As Jones said, Garrett has been through this before. He entered 2014 without a contract extension after three consecutive 8-8 finishes from 2011 through 2013. The Cowboys went 12-4 and made it to the divisional round of the playoffs, losing in the cruelest of ways after Dez Bryant's fourth-down catch at the Green Bay Packers' goal line was overturned by replay.

Less than a week later, Garrett signed a five-year, $30 million deal.

"You come in there trying to be great each and every day and every opportunity that you have, that sense of urgency, that backs-to-the-wall mentality has served us well through the years," Garrett said.

That mindset is how Garrett survived for 12 years as a backup quarterback in the NFL out of Princeton. Each year it was a fight just to make the roster, and by the end of his career, it was a fight to stay on a roster, fending off challenges from younger quarterbacks.

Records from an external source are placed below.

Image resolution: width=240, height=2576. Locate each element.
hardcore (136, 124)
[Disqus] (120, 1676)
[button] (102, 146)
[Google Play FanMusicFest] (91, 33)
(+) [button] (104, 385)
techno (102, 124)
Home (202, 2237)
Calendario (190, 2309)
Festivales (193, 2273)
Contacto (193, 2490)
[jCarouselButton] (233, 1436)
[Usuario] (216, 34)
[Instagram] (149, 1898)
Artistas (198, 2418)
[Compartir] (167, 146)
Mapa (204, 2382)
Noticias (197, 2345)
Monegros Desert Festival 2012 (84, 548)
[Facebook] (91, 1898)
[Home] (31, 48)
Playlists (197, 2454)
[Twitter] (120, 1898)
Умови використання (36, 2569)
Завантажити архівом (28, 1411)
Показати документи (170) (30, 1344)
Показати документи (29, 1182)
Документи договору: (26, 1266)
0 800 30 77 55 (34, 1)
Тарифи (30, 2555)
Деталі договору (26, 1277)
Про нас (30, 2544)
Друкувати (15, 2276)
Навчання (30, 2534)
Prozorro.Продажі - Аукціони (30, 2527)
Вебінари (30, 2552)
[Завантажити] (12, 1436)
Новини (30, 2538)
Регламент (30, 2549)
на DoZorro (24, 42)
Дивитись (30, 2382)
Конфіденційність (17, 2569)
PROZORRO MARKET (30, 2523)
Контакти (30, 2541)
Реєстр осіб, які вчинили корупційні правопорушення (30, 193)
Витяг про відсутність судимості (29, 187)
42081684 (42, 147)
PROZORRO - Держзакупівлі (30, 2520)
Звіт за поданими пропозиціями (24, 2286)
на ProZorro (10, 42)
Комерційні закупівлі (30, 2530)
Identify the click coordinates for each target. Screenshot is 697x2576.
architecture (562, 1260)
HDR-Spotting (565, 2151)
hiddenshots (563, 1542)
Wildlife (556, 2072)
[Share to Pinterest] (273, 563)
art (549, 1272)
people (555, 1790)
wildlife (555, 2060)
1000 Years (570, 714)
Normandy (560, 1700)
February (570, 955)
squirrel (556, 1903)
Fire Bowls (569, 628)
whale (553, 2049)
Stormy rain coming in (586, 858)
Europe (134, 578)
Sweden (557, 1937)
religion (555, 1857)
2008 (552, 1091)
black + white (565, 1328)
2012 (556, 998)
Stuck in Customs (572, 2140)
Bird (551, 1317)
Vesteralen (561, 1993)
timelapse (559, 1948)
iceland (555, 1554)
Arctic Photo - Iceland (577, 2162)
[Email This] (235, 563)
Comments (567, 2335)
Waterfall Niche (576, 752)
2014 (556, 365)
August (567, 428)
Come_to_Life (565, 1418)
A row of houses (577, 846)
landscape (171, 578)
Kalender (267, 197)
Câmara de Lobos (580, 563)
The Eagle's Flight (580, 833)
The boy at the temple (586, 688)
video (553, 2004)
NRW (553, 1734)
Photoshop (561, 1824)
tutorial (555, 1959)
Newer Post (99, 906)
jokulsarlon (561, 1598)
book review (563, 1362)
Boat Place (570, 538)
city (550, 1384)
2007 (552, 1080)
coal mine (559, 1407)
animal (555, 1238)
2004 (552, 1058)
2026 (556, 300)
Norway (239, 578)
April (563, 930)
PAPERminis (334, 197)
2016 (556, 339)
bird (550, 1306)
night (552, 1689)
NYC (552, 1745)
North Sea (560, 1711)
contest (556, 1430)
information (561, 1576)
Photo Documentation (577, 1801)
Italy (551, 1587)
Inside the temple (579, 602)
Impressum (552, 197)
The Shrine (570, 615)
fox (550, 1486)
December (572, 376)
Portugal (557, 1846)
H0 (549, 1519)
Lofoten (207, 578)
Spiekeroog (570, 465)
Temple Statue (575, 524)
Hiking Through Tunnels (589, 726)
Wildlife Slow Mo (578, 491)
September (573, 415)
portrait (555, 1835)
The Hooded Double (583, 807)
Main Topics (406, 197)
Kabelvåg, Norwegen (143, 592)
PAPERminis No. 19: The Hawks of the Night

"One of my favorite people I've ever met in football is Mark Tuinei, a dear friend, played 15 years for the Dallas Cowboys, was a Pro Bowl left tackle and he told me early on in our relationship, you know at this point he was a really established player, and he said, 'Every day I walk into the building I'm a college free agent. That's who I am,'" Garrett said. "And that's what brings the best out in him. Again, the best players I've been around, the best teams I've been around have that kind of an attitude and you come to work every day with that sense of urgency whether you're a player or as coach, and typically it brings out your best."

No one can say what bar Garrett needs to jump in order to secure a new deal in 2020, be it a spot in the NFC Championship Game or Super Bowl. Without a playoff appearance, it is almost certain the Cowboys will be looking for a head coach.

"No one wants Jason to be around here for the long term more than the Jones family," executive vice president Stephen Jones said. "No one thinks more of him than we do. But at the same time I know he uses it, but everybody's back is against the wall right now. We've got a really good young team. We've got high expectations for this young team and everybody from Jason to his staff to our players to ownership to the organization feels the pressure to take the next step. Our fans deserve that and we haven't done it and done it in a long time. Certainly feel the pressure to do it."

No one more than Garrett, even if he doesn't worry about it.